Kurz die Fakten:
Buchung 11 Tage Strandhotel über Weihnachten und Silvester zudem fällt in den Reisezeitraum unser runder Hochzeitstag, den wir in diesem besonderen Hotel feiern wollten
Die Reise
kostet 1.800 EUR
Ich habe meinen Jahresurlaub für diesen Urlaub vollständig aufgebraucht
Reiseveranstalter teilt Überbuchung 7 Wochen vorher mit
Reiseveranstalter teilt Ersatzhotel am gleichen Strandabschnitt mit
Ersatzhotel zwar gleiche Anzahl der Sterne jedoch nicht durchgehend barrierefrei (Strand ist nur über Treppen erreichbar und meine Frau ist hat eine schwere Erkrankung die ihr das Treppensteigen sehr schwer machen). Außerdem Einschränkungen in der Verpflegungsform, und vielen Kleinigkeiten (Mietsafe – Wlan – gebuchtes Hotel 2016 eröffnet / Ersatzhotel min. 25 Jahre alt etc.)

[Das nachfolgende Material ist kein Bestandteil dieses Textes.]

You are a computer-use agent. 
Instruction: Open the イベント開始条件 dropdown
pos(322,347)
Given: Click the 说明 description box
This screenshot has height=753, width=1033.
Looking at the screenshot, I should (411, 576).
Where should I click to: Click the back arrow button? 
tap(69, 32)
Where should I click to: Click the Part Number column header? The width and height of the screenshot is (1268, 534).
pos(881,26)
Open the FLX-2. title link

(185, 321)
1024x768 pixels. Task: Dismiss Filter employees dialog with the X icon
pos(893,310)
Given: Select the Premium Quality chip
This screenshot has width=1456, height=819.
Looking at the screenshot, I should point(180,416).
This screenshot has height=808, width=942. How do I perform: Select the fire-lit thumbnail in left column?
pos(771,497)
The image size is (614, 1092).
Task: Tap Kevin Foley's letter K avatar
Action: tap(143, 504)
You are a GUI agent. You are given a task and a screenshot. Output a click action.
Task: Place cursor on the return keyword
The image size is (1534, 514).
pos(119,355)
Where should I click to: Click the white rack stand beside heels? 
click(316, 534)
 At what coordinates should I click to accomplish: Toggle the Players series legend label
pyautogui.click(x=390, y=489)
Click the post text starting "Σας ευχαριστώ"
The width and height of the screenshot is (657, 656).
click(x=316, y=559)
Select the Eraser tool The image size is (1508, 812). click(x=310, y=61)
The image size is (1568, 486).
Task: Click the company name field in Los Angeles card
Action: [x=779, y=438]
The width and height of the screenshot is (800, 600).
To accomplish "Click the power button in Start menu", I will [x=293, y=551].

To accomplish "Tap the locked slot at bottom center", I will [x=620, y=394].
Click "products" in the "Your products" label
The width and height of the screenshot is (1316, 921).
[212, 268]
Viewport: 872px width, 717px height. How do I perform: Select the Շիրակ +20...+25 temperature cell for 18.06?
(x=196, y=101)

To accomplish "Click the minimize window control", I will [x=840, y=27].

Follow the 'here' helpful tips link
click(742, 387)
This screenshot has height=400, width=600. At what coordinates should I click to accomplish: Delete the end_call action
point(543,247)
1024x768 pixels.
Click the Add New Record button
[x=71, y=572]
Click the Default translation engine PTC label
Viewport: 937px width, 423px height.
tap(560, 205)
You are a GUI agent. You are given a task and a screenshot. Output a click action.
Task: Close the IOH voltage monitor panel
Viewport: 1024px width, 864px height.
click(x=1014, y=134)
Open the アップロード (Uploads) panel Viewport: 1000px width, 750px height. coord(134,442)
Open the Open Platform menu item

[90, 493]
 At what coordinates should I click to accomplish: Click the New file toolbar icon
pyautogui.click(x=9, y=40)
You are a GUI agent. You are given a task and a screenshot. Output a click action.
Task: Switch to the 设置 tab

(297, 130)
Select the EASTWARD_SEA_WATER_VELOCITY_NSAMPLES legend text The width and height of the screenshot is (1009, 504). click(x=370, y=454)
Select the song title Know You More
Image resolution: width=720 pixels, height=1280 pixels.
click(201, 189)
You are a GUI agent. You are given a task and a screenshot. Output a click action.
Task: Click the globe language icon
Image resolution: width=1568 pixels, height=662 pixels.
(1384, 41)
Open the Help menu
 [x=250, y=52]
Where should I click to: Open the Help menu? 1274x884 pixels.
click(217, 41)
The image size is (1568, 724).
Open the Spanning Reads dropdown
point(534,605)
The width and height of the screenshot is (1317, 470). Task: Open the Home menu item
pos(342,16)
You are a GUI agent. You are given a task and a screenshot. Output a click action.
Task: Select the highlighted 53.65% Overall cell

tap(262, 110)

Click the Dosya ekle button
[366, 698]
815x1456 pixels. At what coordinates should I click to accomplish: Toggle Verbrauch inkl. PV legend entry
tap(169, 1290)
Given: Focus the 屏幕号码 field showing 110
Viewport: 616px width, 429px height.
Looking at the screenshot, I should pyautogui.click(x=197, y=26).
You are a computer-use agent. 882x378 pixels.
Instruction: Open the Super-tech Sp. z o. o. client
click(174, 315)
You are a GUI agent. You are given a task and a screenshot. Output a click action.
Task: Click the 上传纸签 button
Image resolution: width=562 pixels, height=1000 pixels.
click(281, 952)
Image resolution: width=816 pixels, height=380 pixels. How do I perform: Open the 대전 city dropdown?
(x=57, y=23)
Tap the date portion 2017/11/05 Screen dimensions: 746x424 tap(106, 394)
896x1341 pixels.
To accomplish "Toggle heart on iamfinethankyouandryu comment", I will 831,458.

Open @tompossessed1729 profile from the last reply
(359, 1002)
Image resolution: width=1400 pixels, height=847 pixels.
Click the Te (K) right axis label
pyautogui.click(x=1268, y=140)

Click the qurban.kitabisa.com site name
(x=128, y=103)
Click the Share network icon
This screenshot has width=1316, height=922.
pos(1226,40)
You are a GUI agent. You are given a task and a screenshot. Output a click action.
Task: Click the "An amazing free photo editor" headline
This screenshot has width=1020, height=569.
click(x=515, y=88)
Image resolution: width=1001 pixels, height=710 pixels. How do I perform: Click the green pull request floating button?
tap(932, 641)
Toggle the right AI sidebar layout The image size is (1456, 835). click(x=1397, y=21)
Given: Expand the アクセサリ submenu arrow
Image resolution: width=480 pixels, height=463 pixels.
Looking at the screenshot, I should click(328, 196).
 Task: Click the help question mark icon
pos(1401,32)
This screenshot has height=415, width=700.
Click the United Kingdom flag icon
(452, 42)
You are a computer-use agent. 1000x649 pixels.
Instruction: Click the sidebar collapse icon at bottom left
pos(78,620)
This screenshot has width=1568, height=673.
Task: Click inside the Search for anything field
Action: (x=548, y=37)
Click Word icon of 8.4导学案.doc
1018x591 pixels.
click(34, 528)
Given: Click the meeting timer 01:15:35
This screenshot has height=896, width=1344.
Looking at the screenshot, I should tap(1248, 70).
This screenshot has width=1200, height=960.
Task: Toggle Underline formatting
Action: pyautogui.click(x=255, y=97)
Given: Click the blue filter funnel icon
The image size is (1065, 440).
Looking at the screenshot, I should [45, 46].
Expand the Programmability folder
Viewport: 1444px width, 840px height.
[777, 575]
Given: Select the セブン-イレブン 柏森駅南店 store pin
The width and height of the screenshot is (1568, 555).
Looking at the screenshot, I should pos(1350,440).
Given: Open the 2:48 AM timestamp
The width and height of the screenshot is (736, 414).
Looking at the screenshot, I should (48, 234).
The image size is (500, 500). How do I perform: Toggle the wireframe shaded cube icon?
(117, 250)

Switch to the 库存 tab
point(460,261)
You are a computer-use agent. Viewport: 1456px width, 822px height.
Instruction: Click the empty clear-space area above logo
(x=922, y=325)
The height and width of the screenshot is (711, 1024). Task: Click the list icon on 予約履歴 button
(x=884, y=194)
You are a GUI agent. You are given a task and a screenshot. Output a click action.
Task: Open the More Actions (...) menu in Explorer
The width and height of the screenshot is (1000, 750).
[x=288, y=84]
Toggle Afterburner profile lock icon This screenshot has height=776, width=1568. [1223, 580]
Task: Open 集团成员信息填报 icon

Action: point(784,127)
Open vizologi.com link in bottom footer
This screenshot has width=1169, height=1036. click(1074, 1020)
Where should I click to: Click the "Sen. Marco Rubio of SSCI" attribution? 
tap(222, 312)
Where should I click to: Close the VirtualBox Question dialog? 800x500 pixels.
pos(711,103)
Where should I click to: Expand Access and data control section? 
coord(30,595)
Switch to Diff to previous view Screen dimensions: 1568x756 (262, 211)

Lehne Ersatzhotel aufgrund fehlender Eigenschaften gegenüber dem gebuchten Hotel ab
Trete vom Reisevertrag zurück
Veranstalter nimmt den Rücktritt an und erstattet Anzahlung zurück
Zusätzliche Kosten z. B. für Sitzplatzreservierung will der Veranstalter nicht übernehmen
Die Suche nach einem neuen, gleichwertigen Hotel zum gleichen Zeitraum im gleichen Ort ergibt kein Ergebnis. Es gibt keine gleichwertigen Hotels mehr.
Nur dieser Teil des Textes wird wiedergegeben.